Perché in un altro paese Europeo, come la Finlandia, nessuno trovi strano avere un premier di 42 anni? Perché il leader della maggiore potenza mondiale è diventato presidente dopo soli 12 anni dal primo impegno politico ma nessuno lo accusa d’inesperienza?
Il merito di Matteo Renzi è proprio questo: aver portato finalmente in discussione il problema del ricambio generazionale. Un tema solo sfiorato da altri e mai volutamente approfondito. Questo piccolo grande terremoto ha già portato a dei visibili cambiamenti. E’ innegabile infatti che gli scossoni provocati dagli addii di alcuni big della politica siano stati provocati dall’uragano Renzi.
Scossoni che solo in Italia assumono grande rilevanza. In tutti i paesi europei, e non solo, la politica viene vissuta nel senso reale del termine: un impegno parziale e momentaneo al servizio dei cittadini e della cosa pubblica.

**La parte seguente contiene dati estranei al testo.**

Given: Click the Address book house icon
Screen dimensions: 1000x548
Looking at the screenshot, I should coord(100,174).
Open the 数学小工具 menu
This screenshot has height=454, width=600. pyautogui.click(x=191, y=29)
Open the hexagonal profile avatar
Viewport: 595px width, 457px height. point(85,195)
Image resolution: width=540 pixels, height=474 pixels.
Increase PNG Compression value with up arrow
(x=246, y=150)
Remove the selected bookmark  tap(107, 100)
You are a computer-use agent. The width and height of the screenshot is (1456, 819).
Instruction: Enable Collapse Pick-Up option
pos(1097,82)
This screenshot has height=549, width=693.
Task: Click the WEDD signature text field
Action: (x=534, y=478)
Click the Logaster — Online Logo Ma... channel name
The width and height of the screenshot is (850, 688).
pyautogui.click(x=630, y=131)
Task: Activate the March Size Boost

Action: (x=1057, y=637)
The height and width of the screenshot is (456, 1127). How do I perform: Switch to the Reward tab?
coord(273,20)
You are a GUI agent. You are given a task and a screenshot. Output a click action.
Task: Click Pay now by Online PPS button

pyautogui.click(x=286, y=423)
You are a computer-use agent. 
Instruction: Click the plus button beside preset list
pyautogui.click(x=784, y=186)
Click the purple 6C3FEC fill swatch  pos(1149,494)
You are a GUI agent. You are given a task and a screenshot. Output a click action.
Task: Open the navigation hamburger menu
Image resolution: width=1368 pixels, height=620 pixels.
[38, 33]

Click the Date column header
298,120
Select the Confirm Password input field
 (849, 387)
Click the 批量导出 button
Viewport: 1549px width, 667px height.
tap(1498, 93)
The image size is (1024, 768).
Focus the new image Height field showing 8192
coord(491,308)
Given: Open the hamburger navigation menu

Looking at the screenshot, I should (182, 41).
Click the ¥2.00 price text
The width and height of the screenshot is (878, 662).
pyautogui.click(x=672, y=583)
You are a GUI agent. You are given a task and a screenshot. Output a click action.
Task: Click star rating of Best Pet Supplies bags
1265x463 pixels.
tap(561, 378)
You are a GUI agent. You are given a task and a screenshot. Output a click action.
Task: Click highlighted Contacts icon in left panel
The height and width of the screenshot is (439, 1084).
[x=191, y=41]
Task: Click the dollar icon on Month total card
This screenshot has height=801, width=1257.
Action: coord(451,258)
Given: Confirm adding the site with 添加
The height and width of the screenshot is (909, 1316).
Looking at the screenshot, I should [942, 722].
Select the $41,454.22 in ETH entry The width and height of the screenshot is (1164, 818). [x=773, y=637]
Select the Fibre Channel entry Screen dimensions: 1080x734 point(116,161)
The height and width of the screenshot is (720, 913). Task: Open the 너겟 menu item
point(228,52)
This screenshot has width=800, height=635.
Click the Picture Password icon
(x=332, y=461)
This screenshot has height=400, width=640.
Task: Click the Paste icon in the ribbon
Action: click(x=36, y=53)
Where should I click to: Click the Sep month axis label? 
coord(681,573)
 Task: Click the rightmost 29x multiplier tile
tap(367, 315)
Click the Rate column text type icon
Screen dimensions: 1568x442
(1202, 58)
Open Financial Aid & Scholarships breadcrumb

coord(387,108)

E allora perché tormentarci se un leader politico, che ha ricoperto tutti i ruoli possibili, abbandona il parlamento e magari smette di far politica? Se ci fossero stati risultati straordinari e innegabili migliorie per le sorti del nostro paese nessuno avrebbe detto nulla. Invece si deve ammettere che siamo un paese in declino. Incapace, salvo rare e dovute eccezioni, di esprimere reali successi in campo industriale, politico e formativo. Settori da decenni in mano alle solite facce note, che si tratti delle grandi aziende nazionali o di partiti politici. Non si tratta di populismo, ma di crudele realtà. Chiediamoci, quindi, quanto altro debba passare, quanto ancora la generazione del posto fisso e dalla pensione sicura debba gestire in modo semifallimentare le sorti del nostro paese.

Lo scossone Renzi, seppur carico di mille incognite, apre finalmente uno squarcio nell’immobilismo politico degli ultimi quarant’anni, non lasciamo sia una goccia d’acqua in un mare di rassegnazione.